Are complex passwords really necessary?

It can be difficult to enforce the use of complex passwords because they are hard to remember and therefore inconvenient, and because if they are also set to expire after a number of weeks or months that inconvenience is repeated over and over again.

So, is it worth the effort of making complex passwords mandatory?

It absolutely is.

Complex passwords will delay and discourage attempts to guess or determine your passwords through what is known as a brute force attack.

The use of complex passwords discourages password sharing between staff, which is still a common practice particularly in environments where computers are shared.
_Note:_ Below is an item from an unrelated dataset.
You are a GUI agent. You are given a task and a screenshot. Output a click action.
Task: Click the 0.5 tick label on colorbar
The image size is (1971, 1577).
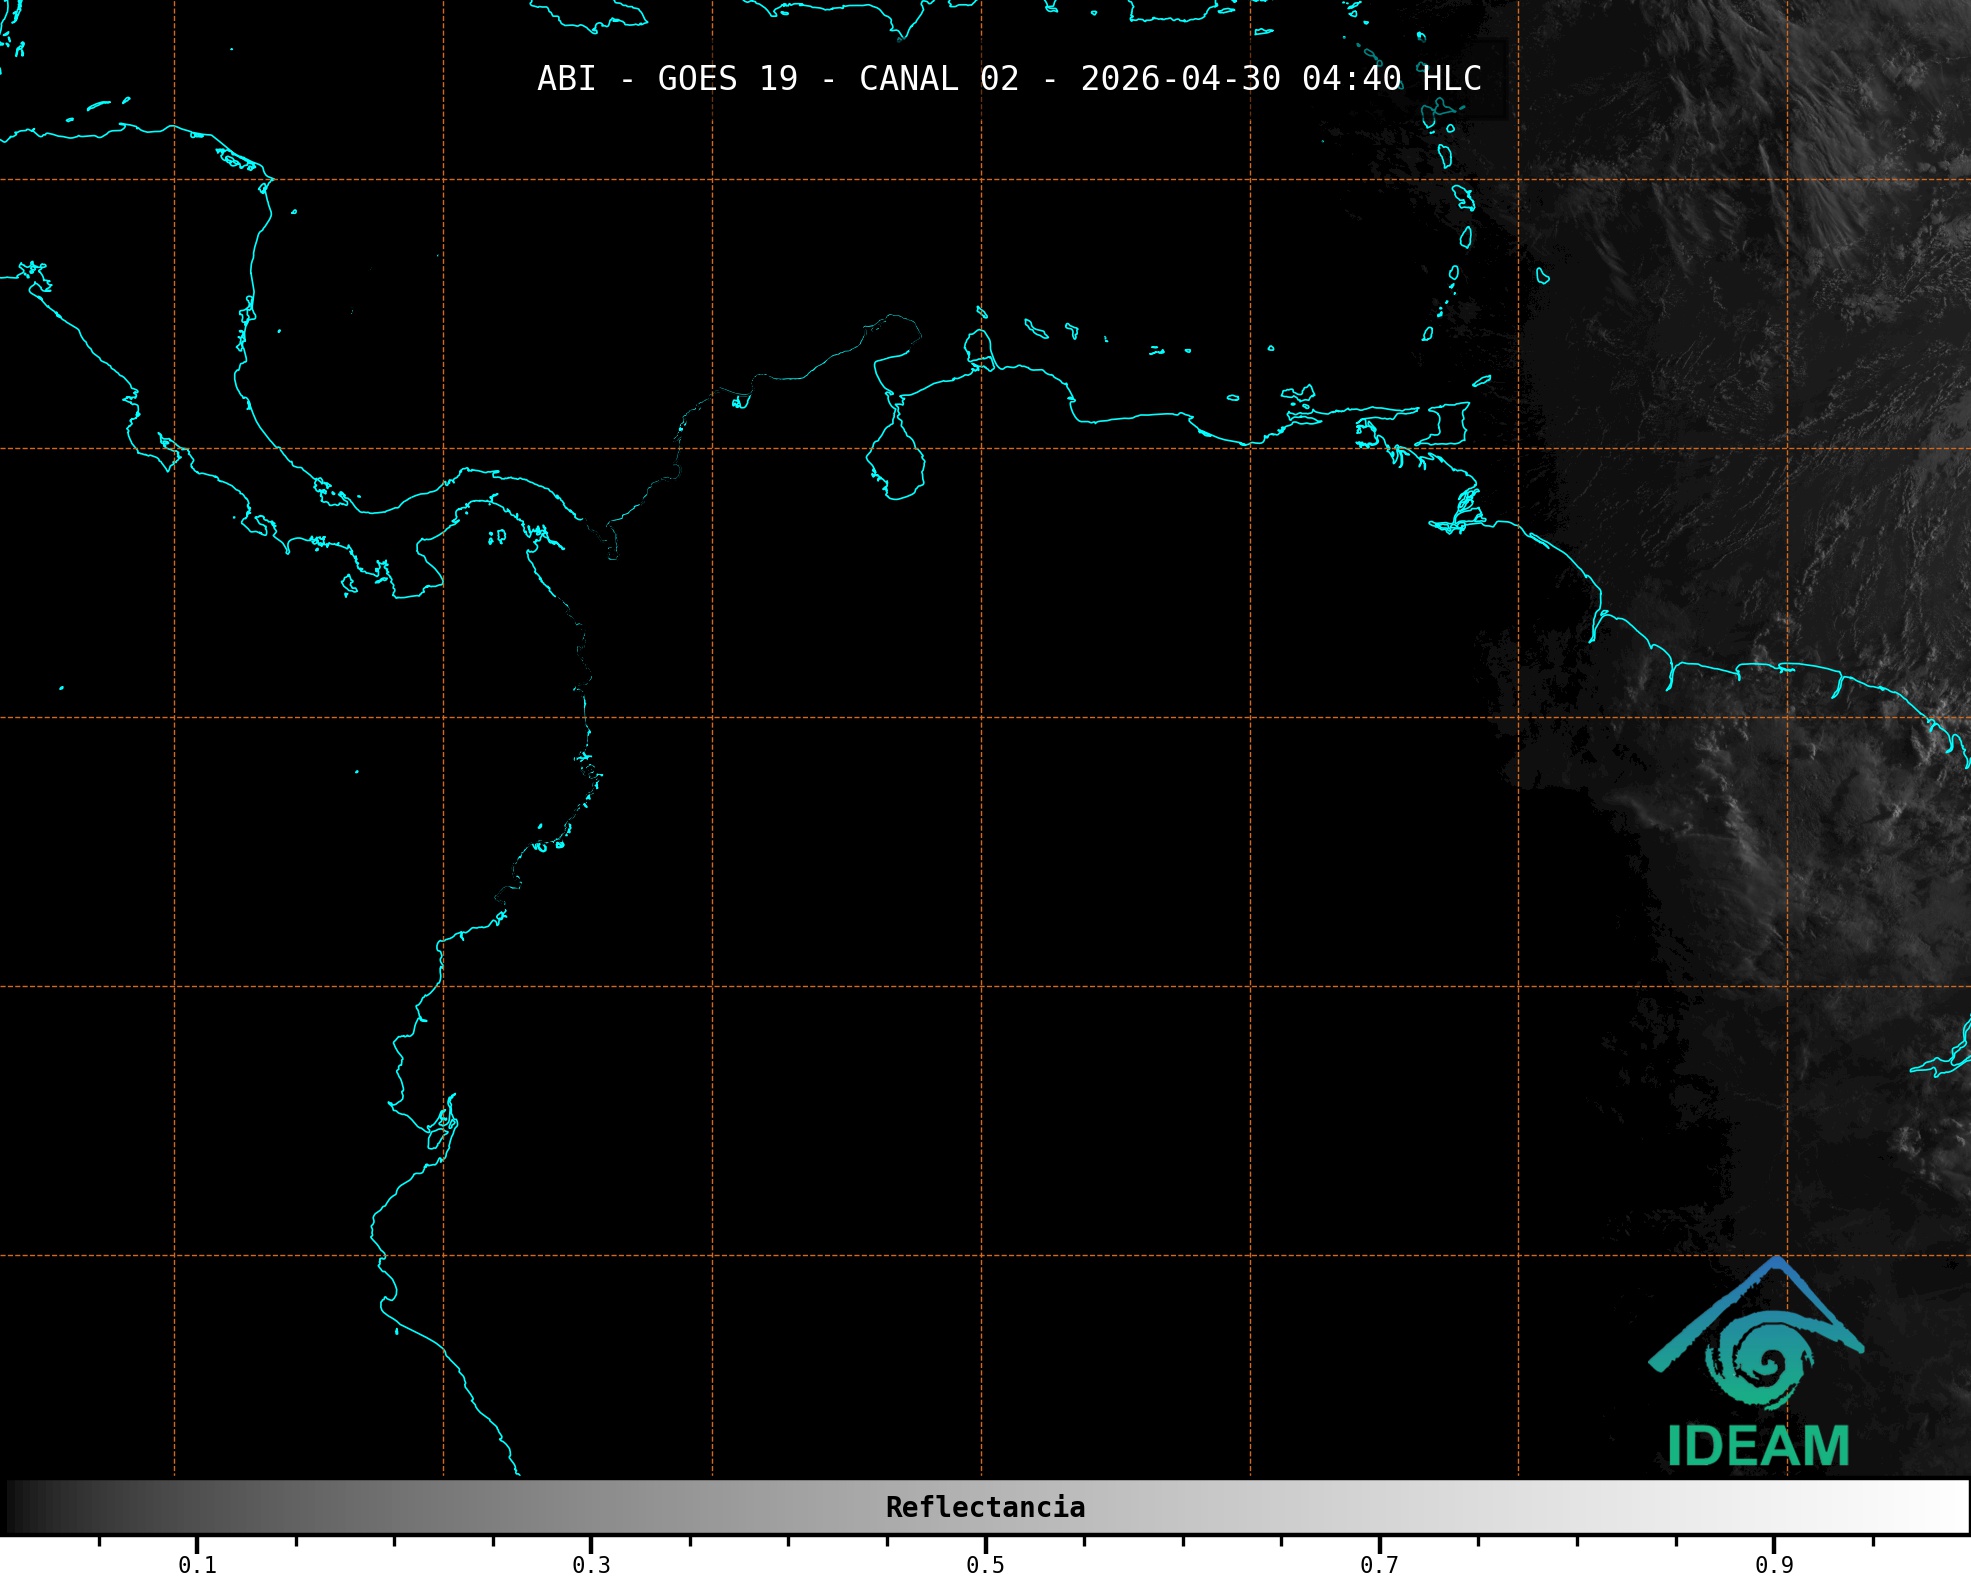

When staff are sharing passwords there is no practical way to know who is using your system, and thus no way to control access or enforce policies.

We recommend that complex passwords be used, but with consideration for the staff who need to use and remember them.

A complex password should meet the following requirements:

  • Is at least eight characters long.

  • Does not contain your user name, real name, or company name.

  • Does not contain a complete word.

  • Is significantly different from previous passwords.

  • Contains characters from each of the following four categories:

    Character category

    Examples

    Uppercase letters

    A, B, C

    Lowercase letters

    a, b, c

    Numbers

    0, 1, 2, 3, 4, 5, 6, 7, 8, 9

    Symbols found on the keyboard (all keyboard characters not defined as letters or numerals) and spaces

    ` ~ ! @ # $ % ^ & * ( ) _ – + = { } [ ] \ | : ; ” ‘ < > , . ? /

 

We normally arrange for password complexity requirements, as well as password expiry intervals, to ensure that our customers are better protected.